“Why, I’d put aside the money from a bill of Mr. Jericho’s. And only to think, if when you was at chapel, the cherry-coloured satin should turn upon your very back to sackcloth and ashes!”

“Breeks, my love,” said the wife with sudden energy, “I’ll risk it.”

“Mr. Jericho”—said the tailor—“is shamefully abused. ’Cause they can’t find a hole in his coat, they pick one in his heart. See, too, what we owe him! Any other man, when he got rich, would have left the tailor of his struggling years; would have cut him off like an end o’ thread,—and gone to the west.

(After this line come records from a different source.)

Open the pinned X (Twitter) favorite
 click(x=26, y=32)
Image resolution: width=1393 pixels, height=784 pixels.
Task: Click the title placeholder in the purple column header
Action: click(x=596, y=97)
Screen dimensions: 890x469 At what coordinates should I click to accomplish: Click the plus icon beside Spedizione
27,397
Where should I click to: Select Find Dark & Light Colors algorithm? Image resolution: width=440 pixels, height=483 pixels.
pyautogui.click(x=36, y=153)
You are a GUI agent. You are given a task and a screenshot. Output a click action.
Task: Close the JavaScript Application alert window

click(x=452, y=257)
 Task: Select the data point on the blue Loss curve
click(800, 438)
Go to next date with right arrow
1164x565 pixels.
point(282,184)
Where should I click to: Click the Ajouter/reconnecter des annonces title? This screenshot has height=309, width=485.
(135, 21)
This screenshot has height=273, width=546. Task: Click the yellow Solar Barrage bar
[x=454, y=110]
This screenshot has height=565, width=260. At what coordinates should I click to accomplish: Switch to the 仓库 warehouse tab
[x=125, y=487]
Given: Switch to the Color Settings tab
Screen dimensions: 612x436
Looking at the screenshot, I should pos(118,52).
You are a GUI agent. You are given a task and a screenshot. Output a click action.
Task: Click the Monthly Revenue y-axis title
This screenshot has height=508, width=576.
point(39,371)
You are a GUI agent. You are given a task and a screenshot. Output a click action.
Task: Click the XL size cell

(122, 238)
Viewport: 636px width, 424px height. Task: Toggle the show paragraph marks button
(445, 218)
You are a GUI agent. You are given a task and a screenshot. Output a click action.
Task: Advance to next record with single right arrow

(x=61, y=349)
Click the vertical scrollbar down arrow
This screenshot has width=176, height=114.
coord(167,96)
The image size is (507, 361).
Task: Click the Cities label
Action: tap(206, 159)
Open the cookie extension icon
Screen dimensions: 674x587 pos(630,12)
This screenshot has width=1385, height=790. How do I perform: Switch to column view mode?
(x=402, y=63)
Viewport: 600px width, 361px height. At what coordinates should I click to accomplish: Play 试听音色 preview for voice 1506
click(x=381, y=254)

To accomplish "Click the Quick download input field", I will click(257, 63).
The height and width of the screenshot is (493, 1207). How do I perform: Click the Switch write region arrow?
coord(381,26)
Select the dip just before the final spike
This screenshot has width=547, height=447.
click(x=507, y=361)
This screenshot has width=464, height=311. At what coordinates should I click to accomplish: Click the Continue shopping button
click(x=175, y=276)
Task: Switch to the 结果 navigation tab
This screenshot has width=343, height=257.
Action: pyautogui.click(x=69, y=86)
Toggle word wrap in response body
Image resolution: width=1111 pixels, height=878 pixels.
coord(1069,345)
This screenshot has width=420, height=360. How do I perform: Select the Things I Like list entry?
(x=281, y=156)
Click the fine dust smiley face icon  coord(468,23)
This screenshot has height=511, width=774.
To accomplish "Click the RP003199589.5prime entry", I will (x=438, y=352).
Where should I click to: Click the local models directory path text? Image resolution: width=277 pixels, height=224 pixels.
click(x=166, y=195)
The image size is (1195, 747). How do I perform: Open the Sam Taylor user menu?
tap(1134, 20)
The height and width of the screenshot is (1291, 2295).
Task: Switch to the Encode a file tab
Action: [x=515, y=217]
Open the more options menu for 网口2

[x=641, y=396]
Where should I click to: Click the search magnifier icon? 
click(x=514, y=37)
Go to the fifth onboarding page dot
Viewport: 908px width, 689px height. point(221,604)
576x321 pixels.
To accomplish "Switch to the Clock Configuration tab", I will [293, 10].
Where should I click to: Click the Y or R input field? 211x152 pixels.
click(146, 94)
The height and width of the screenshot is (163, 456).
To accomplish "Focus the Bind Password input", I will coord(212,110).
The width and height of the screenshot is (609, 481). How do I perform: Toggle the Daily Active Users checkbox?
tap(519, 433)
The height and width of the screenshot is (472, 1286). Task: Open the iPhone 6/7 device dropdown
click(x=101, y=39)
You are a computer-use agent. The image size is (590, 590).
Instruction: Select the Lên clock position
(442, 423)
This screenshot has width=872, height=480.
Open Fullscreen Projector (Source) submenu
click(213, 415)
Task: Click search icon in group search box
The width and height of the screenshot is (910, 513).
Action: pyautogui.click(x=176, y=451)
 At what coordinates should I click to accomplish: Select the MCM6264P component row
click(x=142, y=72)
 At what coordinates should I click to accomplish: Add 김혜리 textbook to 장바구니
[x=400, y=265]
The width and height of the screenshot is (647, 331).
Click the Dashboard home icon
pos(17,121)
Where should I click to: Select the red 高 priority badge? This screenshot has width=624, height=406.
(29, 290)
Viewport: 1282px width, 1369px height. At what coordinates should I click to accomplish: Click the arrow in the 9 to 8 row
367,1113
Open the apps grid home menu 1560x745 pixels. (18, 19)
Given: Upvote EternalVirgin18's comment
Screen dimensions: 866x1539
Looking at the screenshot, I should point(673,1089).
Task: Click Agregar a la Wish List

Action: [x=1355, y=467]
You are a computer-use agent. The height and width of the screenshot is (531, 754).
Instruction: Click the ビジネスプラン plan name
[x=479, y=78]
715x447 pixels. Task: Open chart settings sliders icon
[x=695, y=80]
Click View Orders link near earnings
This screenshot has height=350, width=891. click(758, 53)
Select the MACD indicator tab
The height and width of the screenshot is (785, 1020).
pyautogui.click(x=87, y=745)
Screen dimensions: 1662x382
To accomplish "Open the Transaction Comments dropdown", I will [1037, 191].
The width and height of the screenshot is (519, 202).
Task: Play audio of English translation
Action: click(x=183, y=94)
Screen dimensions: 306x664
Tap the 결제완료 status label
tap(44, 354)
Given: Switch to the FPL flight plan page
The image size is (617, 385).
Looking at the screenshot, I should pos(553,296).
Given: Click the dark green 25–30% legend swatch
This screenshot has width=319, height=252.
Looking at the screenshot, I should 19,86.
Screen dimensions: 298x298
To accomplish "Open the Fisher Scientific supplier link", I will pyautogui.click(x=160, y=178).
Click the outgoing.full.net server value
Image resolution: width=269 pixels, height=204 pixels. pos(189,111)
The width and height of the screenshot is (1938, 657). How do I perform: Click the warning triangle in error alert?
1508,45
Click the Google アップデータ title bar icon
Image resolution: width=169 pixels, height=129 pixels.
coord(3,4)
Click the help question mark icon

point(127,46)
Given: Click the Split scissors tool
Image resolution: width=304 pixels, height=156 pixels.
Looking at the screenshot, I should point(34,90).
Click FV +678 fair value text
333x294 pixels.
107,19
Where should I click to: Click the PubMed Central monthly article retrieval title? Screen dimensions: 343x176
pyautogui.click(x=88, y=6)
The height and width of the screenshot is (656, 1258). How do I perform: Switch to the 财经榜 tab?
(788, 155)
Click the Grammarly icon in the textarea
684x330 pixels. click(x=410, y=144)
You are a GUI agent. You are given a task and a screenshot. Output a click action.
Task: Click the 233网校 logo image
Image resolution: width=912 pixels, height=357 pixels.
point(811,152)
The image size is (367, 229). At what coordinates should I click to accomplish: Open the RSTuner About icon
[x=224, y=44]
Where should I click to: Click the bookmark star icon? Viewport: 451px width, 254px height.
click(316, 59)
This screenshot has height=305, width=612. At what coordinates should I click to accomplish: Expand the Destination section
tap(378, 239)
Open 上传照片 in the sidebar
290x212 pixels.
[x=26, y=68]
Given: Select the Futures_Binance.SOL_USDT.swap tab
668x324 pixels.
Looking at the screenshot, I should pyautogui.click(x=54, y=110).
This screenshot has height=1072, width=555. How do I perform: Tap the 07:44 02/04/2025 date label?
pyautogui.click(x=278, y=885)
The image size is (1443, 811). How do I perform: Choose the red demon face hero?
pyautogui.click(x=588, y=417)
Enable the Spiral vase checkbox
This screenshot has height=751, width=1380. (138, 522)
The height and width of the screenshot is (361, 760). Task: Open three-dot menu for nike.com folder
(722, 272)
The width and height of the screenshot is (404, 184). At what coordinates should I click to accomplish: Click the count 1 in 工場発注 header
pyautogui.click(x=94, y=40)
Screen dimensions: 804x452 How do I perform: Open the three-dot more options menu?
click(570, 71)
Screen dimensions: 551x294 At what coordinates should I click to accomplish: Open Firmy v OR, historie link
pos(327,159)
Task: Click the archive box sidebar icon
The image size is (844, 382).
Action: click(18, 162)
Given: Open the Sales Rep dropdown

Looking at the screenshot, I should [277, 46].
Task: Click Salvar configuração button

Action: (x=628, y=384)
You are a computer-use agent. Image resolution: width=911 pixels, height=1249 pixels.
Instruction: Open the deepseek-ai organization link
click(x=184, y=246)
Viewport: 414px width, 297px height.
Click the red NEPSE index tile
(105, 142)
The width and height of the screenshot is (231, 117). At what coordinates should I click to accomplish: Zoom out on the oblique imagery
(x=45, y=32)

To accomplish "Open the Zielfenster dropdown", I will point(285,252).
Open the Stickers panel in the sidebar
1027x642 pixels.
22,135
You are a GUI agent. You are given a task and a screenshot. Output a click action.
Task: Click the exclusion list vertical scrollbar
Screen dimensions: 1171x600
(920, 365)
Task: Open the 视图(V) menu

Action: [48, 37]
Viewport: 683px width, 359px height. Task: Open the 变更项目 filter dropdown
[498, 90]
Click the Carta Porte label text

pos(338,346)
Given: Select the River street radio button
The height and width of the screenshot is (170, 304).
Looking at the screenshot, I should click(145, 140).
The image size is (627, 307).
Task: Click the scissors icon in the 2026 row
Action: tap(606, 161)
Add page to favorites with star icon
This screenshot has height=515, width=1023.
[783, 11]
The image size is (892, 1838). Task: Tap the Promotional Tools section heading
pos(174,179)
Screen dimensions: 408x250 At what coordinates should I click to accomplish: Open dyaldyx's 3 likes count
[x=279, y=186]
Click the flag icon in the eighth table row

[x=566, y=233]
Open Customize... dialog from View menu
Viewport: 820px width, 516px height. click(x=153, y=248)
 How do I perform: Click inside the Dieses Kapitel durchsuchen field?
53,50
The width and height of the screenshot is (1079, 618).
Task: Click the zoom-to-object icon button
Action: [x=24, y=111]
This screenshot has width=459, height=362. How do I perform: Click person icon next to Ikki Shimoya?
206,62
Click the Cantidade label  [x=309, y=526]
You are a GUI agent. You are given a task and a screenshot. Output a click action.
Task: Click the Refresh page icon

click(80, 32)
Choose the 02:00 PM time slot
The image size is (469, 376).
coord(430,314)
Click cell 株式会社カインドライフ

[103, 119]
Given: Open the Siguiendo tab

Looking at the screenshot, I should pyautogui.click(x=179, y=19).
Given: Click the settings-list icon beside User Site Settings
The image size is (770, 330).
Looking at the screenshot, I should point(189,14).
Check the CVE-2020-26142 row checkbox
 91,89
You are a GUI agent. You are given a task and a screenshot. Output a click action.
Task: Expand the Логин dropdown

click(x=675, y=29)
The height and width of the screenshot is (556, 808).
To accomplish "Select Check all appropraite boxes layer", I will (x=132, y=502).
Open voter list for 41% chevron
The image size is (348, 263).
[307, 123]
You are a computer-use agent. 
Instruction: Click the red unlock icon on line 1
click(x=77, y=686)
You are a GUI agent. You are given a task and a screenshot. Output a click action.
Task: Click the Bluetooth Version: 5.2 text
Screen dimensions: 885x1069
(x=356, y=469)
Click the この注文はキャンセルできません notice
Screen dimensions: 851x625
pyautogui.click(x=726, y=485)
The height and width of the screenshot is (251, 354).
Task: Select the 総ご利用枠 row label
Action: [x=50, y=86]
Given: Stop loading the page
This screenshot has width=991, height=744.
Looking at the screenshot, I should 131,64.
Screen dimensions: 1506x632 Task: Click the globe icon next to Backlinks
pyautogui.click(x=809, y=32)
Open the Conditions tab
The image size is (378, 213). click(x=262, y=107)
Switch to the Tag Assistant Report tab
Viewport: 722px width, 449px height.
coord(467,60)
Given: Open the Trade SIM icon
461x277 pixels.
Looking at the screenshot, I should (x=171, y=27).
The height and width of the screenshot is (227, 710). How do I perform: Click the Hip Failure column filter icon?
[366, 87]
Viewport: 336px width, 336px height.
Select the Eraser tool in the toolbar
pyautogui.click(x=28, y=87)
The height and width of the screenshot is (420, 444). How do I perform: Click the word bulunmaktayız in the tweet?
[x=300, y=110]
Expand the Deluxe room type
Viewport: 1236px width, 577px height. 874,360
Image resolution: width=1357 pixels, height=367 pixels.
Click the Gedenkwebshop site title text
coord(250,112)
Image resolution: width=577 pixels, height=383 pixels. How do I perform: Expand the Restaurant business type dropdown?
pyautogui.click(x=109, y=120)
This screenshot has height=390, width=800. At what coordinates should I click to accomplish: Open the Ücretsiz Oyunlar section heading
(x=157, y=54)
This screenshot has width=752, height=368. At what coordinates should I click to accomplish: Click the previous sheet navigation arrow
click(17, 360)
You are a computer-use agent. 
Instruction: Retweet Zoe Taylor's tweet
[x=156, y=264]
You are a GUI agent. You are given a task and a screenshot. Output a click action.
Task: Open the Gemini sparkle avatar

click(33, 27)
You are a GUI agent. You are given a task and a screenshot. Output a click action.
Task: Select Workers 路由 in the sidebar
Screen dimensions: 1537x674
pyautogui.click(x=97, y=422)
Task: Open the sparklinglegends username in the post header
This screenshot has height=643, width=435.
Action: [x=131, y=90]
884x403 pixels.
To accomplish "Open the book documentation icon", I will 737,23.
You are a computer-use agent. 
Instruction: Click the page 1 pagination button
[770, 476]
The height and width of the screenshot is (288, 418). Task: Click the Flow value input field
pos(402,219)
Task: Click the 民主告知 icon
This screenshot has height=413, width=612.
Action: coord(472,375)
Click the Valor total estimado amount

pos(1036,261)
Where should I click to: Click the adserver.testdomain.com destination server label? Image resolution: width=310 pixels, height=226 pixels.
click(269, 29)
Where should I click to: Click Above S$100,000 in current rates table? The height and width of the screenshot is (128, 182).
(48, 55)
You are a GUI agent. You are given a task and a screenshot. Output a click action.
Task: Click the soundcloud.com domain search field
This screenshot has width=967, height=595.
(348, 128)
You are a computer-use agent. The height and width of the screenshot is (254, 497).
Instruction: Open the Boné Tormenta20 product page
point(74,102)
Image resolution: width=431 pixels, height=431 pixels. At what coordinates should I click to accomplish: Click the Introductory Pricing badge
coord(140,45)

Has Mr. Jericho done so?”

“He hasn’t, love,” said Mrs. Breeks, melting.

“Has money made any difference in him—’xcept this? Afore he never paid, and now he does?”

“It’s a sweet truth,” cried the wife, continuing to soften.

“And as for this talk about the hole—it’s a venomous falsehood. Besides, what is it to us?”

“What, indeed!” exclaimed Mrs. Breeks.

“He pays his way like a prince—I only wish all princes paid like him,”—cried the emphatic Breeks—“’twould be better for some tailors. And are we to see a hole in such a customer’s heart? Not if the sun and moon and all the stars was shining through him. But I don’t believe it. No: it’s a wicked scandal.”

“Backbiters, as Mr. Spikenard says, are like locusts; they love to feed upon the fat of the land. They’ve no doubt bit the hole; nobody else. Yes, my love; you’ve made me quite happy; quite restored my confidence in our customer. I shall be proud to wear a gown out of his money; it will show I don’t turn against him. And I think this time, love”—and Mrs. Breeks patted the face of her lord with kitten playfulness—“this time, not a cherry-colour; no, dearest; a crimson.”